If nothing else is certain in life, you know the sun is. It will always rise and set and it will always get higher in the sky after the Winter Solstice in December.
Here are the sun angles throughout the year.
You may already know that they’re the lowest in the Winter and the highest in the Summer. You can see on the left side of the graphic the angle the sun is on a given month.
Notice that April sun angles are the exact same as our August sun angles. They’re at a 51-degree angle in the sky.
If the sun and its angles are how we heat up then why isn’t it as hot as August right now?
Could it be the day length?
Let’s compare the middle of each month. The day length on April 15th is 12 hours and 46 minutes. On August 15th it’s 13 hours and 3 minutes. An extra 17 minutes of daylight wouldn’t mean an extra almost 30 degrees in daytime heating.

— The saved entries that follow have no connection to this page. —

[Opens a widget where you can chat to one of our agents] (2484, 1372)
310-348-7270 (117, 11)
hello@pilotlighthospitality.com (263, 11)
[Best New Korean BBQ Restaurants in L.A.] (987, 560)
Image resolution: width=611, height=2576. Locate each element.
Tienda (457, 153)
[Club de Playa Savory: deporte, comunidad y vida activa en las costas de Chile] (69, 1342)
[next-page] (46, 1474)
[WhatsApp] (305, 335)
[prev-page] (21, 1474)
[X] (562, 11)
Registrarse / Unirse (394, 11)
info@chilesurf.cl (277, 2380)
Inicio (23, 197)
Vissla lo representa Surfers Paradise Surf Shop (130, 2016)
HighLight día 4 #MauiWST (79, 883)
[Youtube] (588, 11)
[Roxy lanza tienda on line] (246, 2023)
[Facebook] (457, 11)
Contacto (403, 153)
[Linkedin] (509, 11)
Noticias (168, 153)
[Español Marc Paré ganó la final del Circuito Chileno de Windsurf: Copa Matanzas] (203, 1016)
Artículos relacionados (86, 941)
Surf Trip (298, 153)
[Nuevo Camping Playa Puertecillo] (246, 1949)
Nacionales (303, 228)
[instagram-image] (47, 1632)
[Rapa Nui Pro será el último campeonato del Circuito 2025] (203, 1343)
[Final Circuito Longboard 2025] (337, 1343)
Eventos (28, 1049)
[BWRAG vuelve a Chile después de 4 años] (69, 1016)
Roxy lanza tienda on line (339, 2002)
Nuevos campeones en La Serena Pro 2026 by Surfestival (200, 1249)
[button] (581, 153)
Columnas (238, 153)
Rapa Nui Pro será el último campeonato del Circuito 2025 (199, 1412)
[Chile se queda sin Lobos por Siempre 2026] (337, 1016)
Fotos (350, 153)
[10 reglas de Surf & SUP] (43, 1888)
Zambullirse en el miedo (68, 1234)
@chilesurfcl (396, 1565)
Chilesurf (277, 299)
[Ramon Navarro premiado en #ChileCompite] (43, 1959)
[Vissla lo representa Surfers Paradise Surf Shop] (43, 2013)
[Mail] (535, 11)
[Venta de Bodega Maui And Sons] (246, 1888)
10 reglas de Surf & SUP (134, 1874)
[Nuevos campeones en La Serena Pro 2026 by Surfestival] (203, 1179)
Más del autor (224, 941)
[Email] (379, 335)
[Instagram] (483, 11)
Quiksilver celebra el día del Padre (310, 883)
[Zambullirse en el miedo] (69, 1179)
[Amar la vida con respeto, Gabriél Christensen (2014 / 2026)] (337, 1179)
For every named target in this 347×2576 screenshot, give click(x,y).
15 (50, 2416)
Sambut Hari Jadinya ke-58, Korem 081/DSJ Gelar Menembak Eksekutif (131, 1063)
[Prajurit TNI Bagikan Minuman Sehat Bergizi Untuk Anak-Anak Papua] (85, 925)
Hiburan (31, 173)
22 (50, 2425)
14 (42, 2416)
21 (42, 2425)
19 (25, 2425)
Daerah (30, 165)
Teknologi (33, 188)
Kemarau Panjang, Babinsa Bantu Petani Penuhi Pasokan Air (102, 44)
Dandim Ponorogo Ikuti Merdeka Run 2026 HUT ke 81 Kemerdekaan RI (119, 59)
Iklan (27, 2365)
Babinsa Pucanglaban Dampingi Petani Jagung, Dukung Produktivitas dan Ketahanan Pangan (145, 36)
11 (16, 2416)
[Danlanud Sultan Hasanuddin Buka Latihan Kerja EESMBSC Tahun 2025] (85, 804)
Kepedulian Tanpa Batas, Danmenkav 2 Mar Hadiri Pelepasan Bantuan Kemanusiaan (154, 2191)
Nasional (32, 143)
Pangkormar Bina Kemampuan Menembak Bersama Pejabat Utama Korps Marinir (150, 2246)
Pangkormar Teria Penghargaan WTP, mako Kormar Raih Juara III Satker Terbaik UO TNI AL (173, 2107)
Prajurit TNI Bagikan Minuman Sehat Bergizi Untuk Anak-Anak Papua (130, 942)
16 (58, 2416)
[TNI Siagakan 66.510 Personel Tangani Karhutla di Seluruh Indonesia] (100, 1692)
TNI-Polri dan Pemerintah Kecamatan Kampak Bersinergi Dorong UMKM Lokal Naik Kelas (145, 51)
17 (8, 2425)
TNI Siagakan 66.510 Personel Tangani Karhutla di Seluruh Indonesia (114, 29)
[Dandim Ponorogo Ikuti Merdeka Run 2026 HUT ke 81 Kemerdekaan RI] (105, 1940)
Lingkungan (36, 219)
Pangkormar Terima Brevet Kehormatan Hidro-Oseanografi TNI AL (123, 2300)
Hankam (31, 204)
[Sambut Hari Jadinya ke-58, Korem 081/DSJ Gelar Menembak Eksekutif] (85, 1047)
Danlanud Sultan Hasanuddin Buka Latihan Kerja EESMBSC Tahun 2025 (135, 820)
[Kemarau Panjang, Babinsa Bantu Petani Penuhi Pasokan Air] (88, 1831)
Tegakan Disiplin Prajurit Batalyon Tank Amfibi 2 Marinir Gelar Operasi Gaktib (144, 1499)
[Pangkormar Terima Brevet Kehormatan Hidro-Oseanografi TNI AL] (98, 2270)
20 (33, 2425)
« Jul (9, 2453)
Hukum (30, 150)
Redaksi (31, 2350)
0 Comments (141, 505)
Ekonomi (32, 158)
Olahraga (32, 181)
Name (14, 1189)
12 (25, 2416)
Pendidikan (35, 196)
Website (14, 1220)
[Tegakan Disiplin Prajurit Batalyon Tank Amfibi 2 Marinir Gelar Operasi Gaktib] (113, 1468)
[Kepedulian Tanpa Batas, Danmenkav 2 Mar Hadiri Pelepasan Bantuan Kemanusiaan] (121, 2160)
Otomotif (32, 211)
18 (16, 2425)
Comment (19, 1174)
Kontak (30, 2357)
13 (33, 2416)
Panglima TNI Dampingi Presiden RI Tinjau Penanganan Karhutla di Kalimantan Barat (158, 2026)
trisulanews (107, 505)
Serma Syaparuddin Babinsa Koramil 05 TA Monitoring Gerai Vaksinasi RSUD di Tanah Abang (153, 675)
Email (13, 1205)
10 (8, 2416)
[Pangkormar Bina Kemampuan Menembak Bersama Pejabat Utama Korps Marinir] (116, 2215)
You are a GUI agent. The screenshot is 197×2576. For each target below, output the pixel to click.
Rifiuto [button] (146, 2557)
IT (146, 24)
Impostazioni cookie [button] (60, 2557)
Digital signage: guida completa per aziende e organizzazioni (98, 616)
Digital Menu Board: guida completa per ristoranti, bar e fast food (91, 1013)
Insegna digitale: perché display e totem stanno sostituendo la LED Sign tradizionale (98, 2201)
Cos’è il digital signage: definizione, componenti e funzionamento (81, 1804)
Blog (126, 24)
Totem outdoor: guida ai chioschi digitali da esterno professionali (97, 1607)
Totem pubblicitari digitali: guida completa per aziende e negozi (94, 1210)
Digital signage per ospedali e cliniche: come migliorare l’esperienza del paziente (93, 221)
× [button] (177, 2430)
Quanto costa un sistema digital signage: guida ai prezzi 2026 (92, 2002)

The answer lies in the cumulative effects of longer days and higher sun angles. The Earth heats and cools very slowly. In April, we’re coming out of shorter days and lower sun angles so that means less heating each day.
In August, we’ve already had several months of high sun angles and very long days. All of that adds up to a much warmer atmosphere.
So the most intense sun happens in June but the hottest temperatures of the year are typically in July and August. Just like turning a burner on, there’s a lag in the heating. The same can be said for the coldest time of the year which is typically in January and February… after the lowest sun angles and shortest days in December.